Agenda ekonomi Trump ini menyebabkan ketidakpastian yang tercermin dari adanya gejolak dalam pasar obligasi

Jakarta (ANTARA) - Ekonom sekaligus Senior Investment Information Mirae Asset Sekuritas Nafan Aji Gusta menyampaikan bahwa pelaku pasar terpantau bereaksi negatif terhadap sinyal dari bank sentral Amerika Serikat (AS) The Fed yang bersikap akan cenderung hawkish pada tahun 2025.

Dalam pertemuan Rabu (29/01) waktu AS, Ketua The Fed Jerome Powell mengatakan bahwa The Fed tidak akan terburu- buru dalam memangkas suku bunga acuannya dalam pertemuan berikutnya.

Nafan menjelaskan sikap The Fed tersebut seiring terjadinya kenaikan harga dan kondisi ketenagakerjaan di AS.

"Kondisi itu telah memberikan tekanan terhadap inflasi AS selama tiga bulan terakhir," katanya saat dihubungi ANTARA di Jakarta, Kamis.

“Inflasi AS telah naik mendekati 3 persen dari 2,4 persen pada September 2024, ketika sebelumnya The Fed melakukan pelonggaran moneternya,” ujar Nafan.

CUPLIKAN DATA =>
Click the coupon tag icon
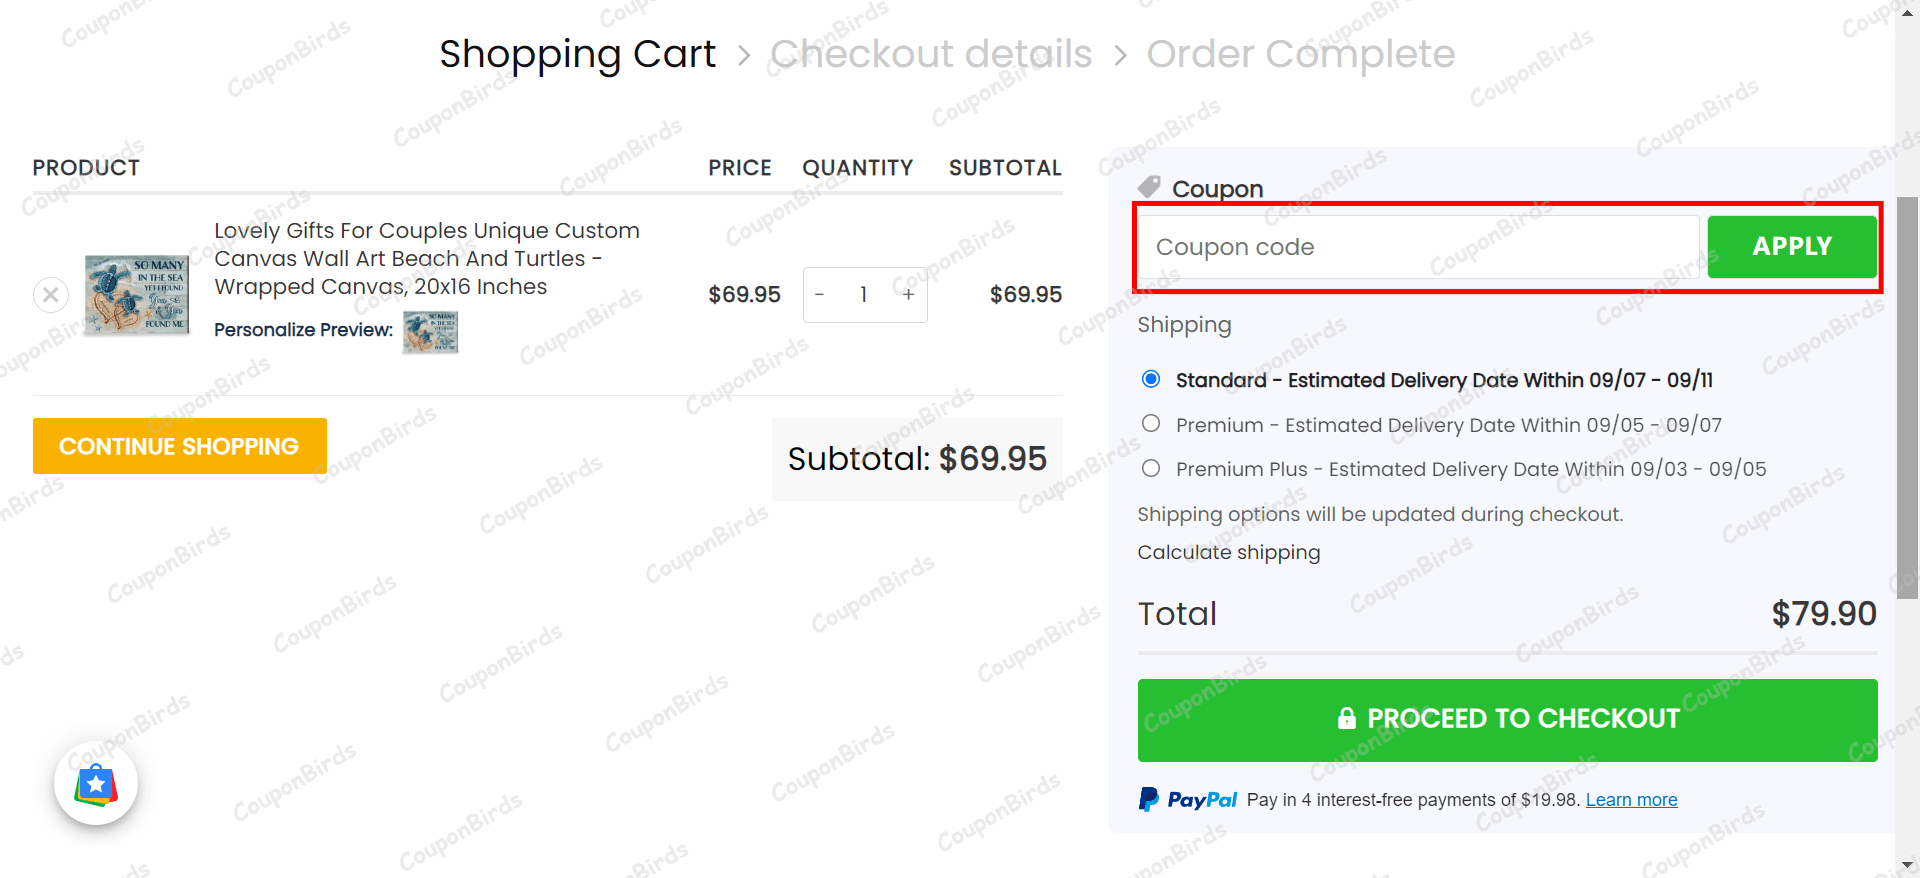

PERSYARATAN => Tuliskan kembali seluruh berita tentang sikap The Fed di atas tanpa mengubah satu kata pun.

BALASAN =>
Agenda ekonomi Trump ini menyebabkan ketidakpastian yang tercermin dari adanya gejolak dalam pasar obligasi

Jakarta (ANTARA) - Ekonom sekaligus Senior Investment Information Mirae Asset Sekuritas Nafan Aji Gusta menyampaikan bahwa pelaku pasar terpantau bereaksi negatif terhadap sinyal dari bank sentral Amerika Serikat (AS) The Fed yang bersikap akan cenderung hawkish pada tahun 2025.

Dalam pertemuan Rabu (29/01) waktu AS, Ketua The Fed Jerome Powell mengatakan bahwa The Fed tidak akan terburu- buru dalam memangkas suku bunga acuannya dalam pertemuan berikutnya.

Nafan menjelaskan sikap The Fed tersebut seiring terjadinya kenaikan harga dan kondisi ketenagakerjaan di AS.

"Kondisi itu telah memberikan tekanan terhadap inflasi AS selama tiga bulan terakhir," katanya saat dihubungi ANTARA di Jakarta, Kamis.

“Inflasi AS telah naik mendekati 3 persen dari 2,4 persen pada September 2024, ketika sebelumnya The Fed melakukan pelonggaran moneternya,” ujar Nafan.